[Exercise requirements] Please find the line that holds "Click the Avg tab list icon" below and reproduce it, along with every line after it through the end, exactly and without pictures.

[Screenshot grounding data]
=== Section Start ===

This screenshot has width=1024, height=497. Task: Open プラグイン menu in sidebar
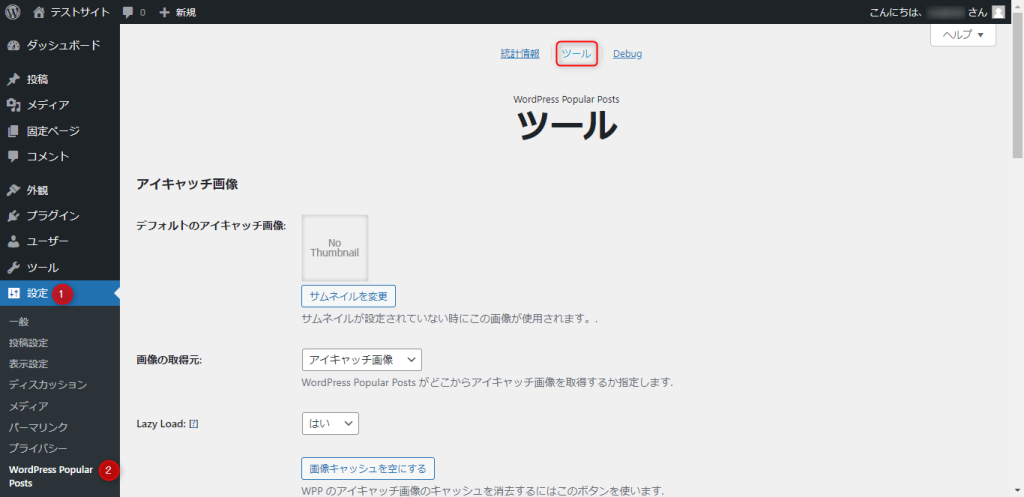(53, 216)
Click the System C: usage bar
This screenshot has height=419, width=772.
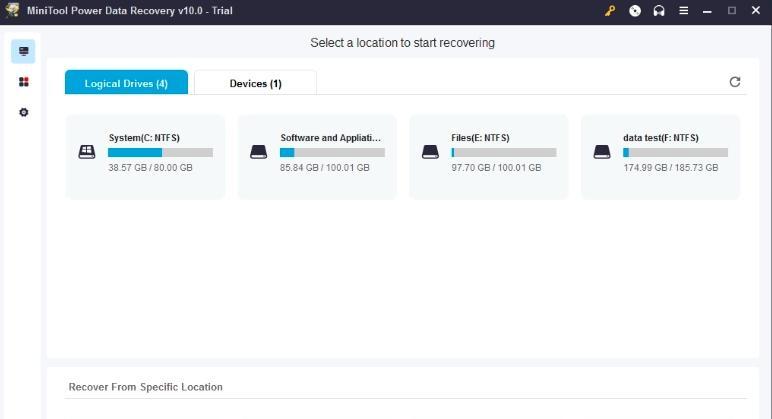pos(160,153)
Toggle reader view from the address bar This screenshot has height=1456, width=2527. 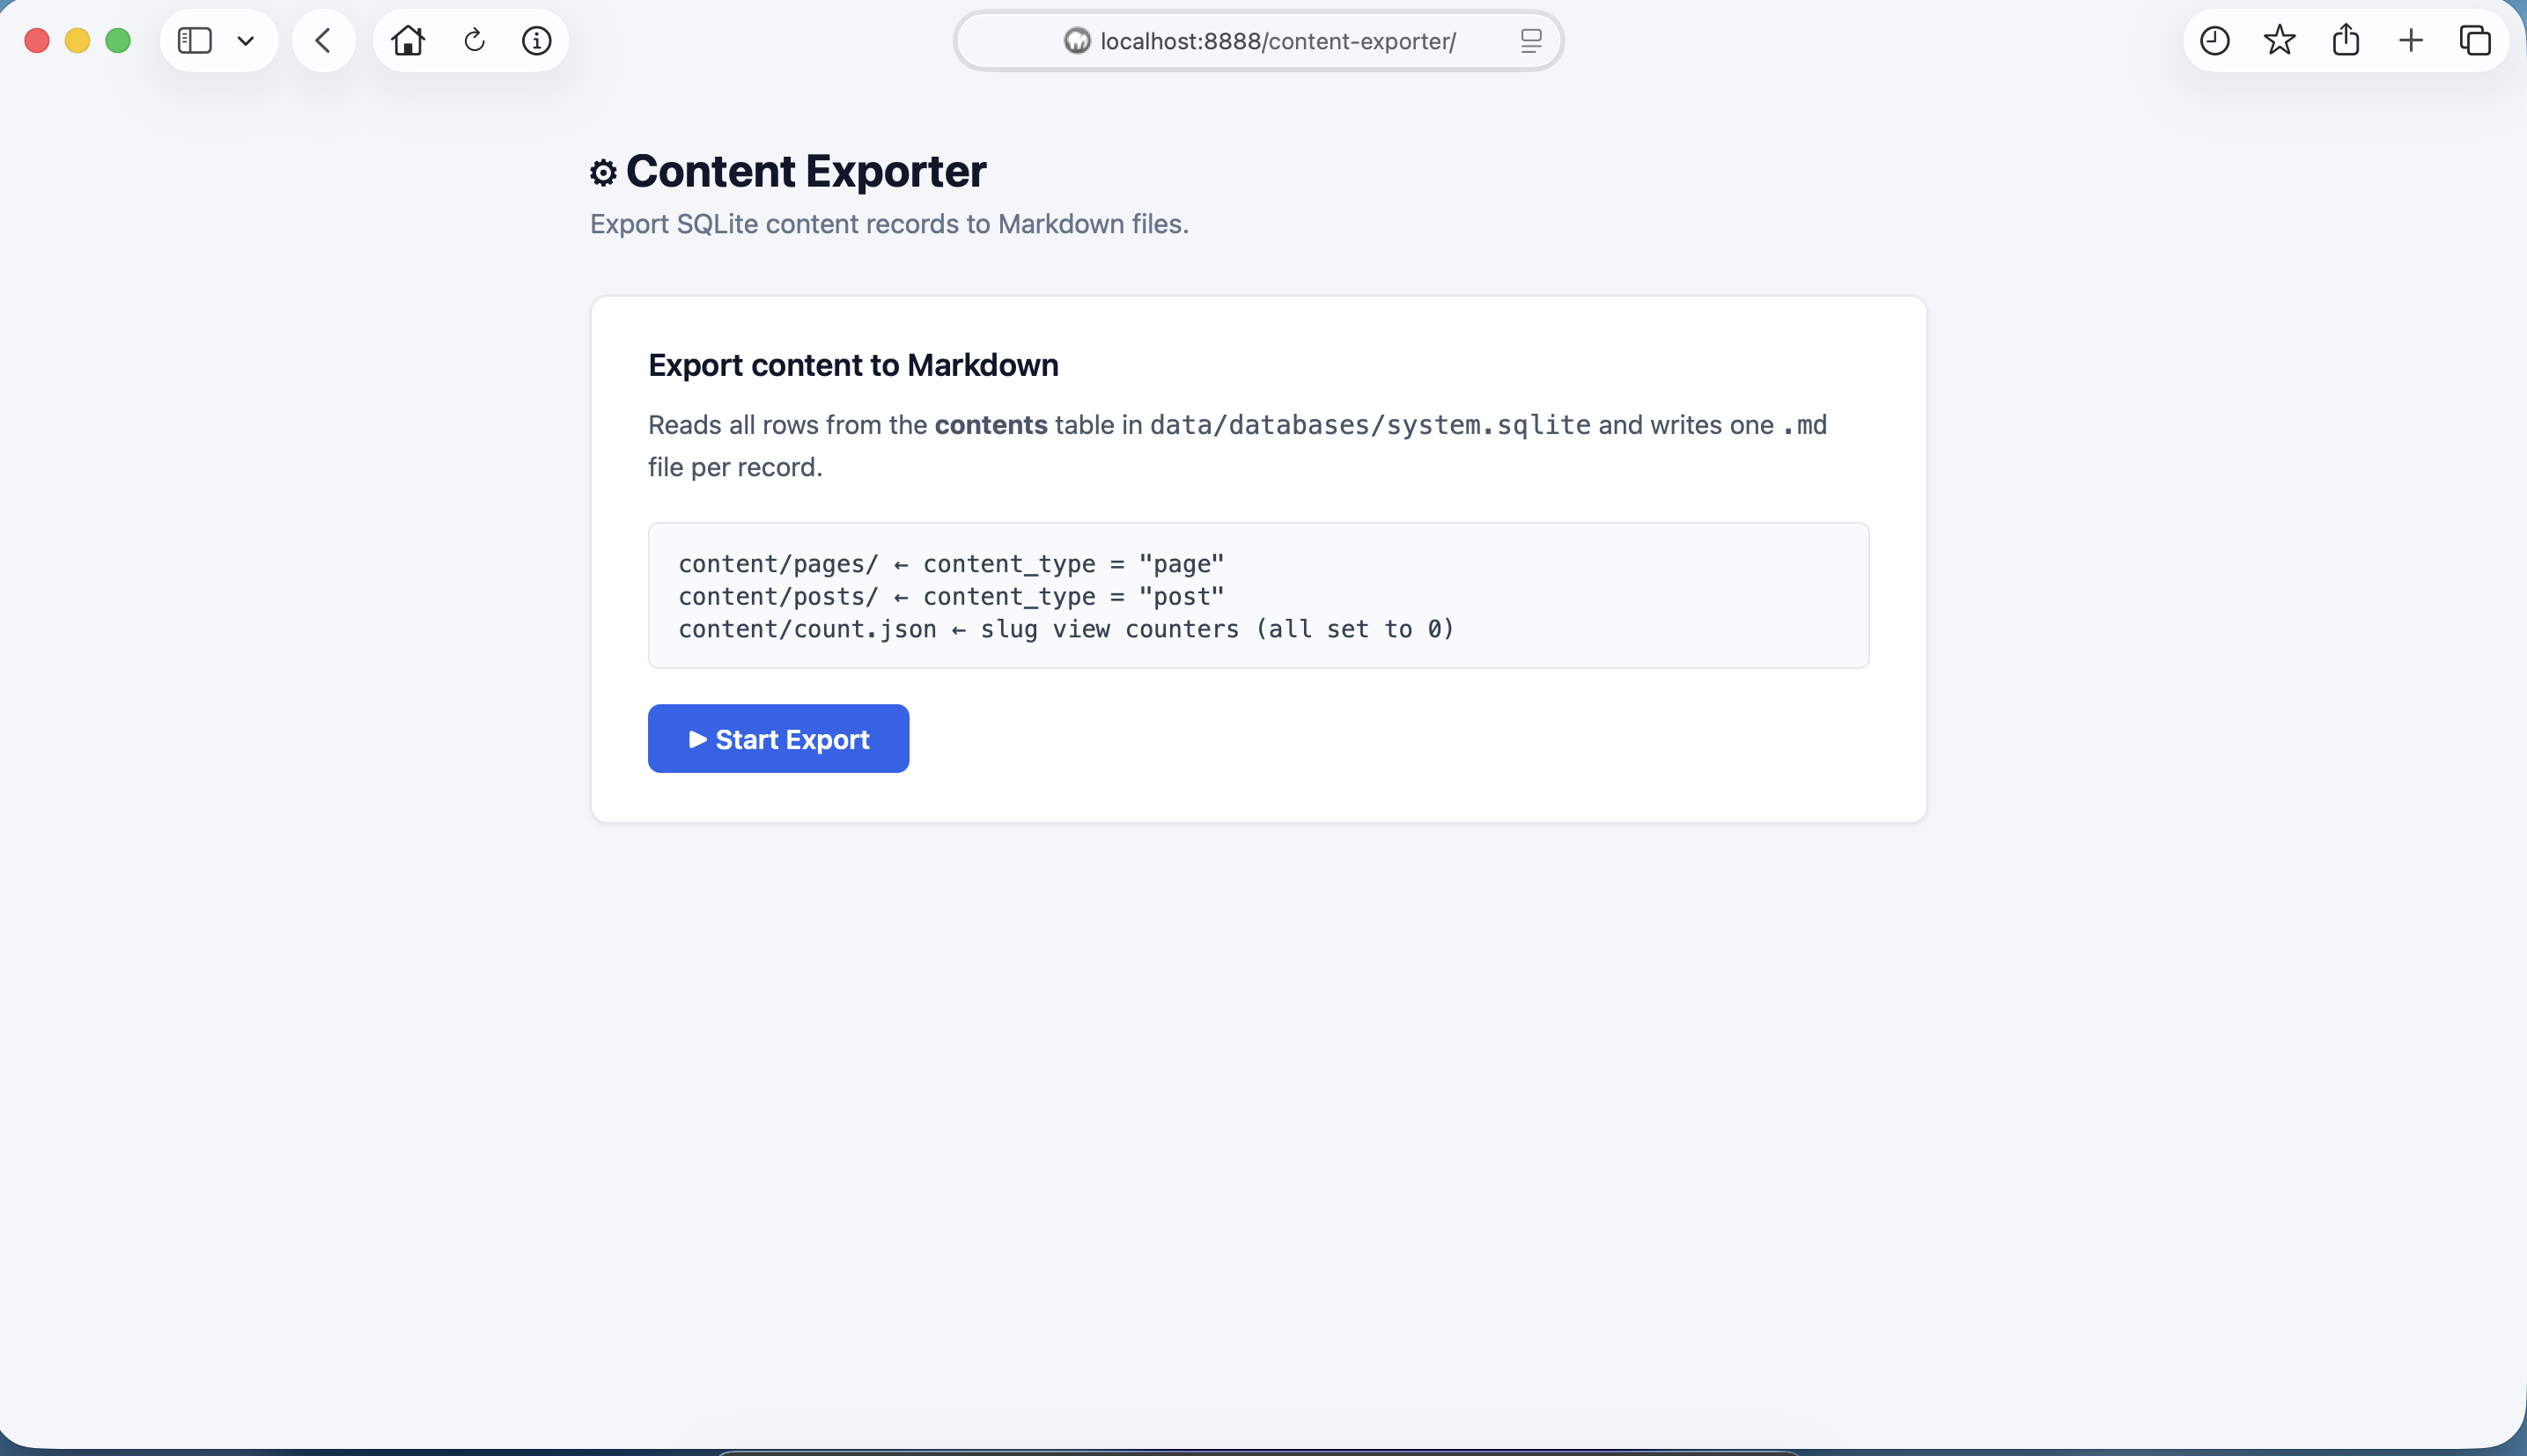pyautogui.click(x=1530, y=41)
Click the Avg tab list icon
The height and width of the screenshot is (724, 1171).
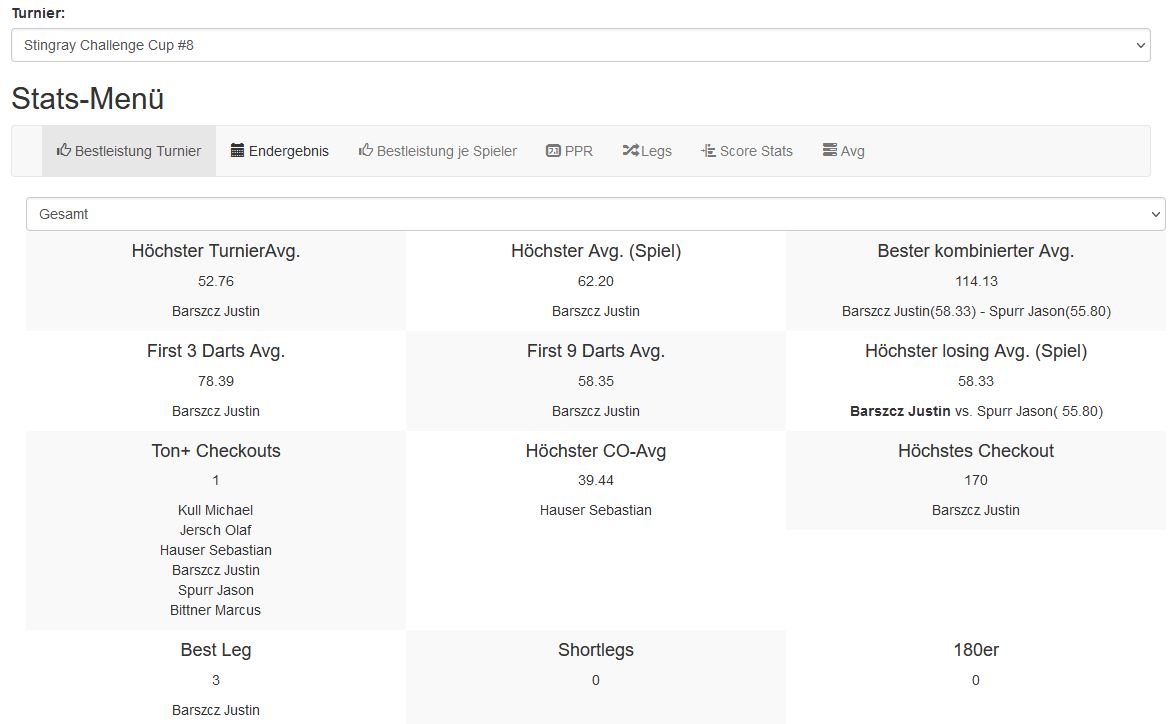[x=829, y=150]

=== Section End ===

[Solution for this task]
Click the Avg tab list icon
The height and width of the screenshot is (724, 1171).
[x=829, y=150]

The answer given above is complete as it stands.